• **What is required**
Within the listing that follows, reproduce exactly the lines starting at the line with "Screen dimensions: 641x224" and ending at the line with "You are a computer-use agent. Screen", inclusive, and only those. Pictures are dropped.

• **Entries shown**
━━━━━━━━

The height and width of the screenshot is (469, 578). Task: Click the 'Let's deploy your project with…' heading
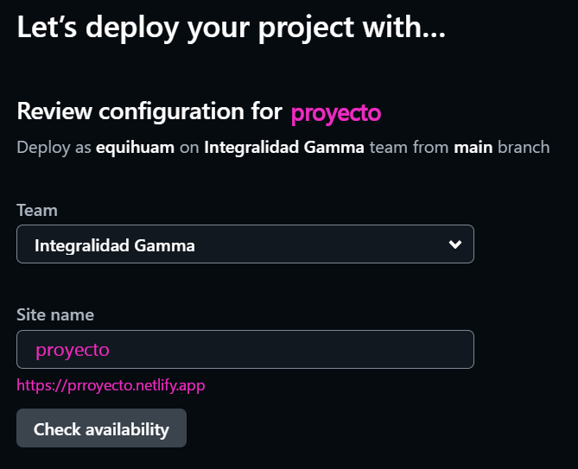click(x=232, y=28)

━━━━━━━━

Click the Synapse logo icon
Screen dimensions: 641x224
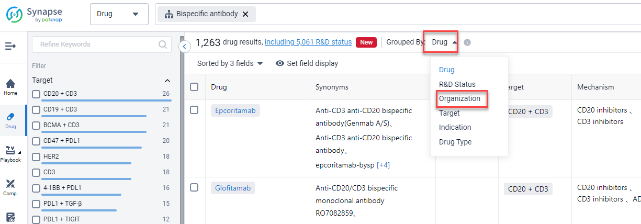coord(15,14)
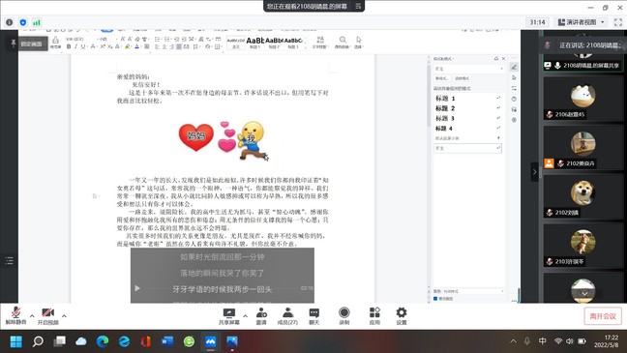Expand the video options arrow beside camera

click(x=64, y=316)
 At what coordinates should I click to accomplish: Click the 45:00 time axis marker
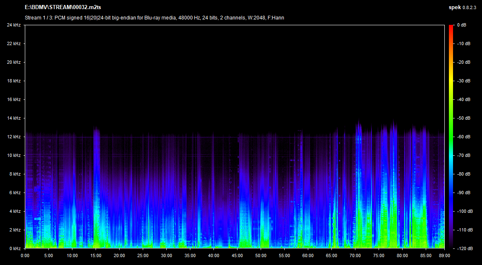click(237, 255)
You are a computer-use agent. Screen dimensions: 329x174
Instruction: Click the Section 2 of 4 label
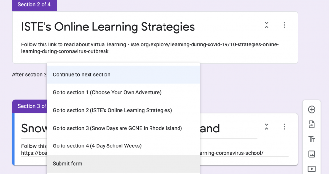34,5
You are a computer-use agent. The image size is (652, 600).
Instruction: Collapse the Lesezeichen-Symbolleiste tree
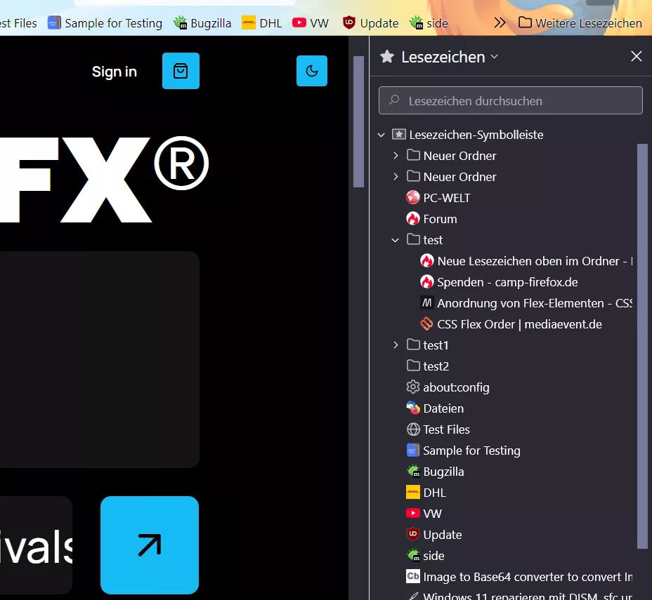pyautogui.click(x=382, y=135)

━━━━━━━━

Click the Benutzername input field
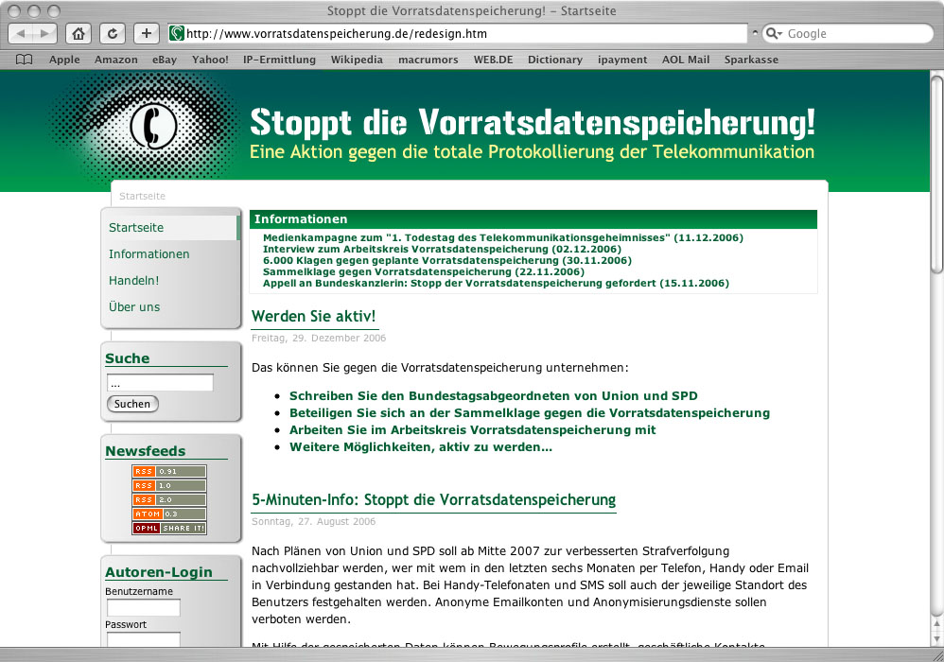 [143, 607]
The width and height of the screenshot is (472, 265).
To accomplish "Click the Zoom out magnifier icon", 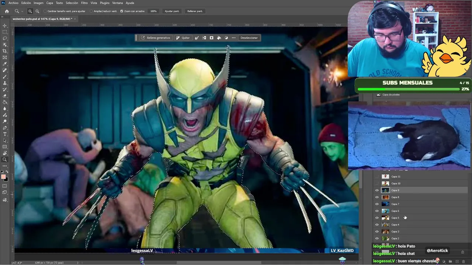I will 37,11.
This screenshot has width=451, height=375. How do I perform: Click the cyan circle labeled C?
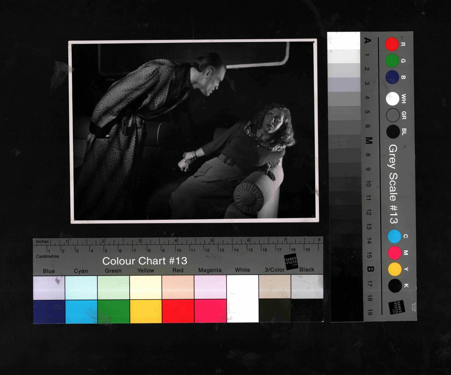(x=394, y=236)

━━━━━━━━

• **Result**
Screen dimensions: 641x224
coord(15,14)
Expand the video options arrow beside camera

click(x=64, y=316)
 At what coordinates should I click to accomplish: Click the 45:00 time axis marker
click(237, 255)
You are a computer-use agent. Screen dimensions: 329x174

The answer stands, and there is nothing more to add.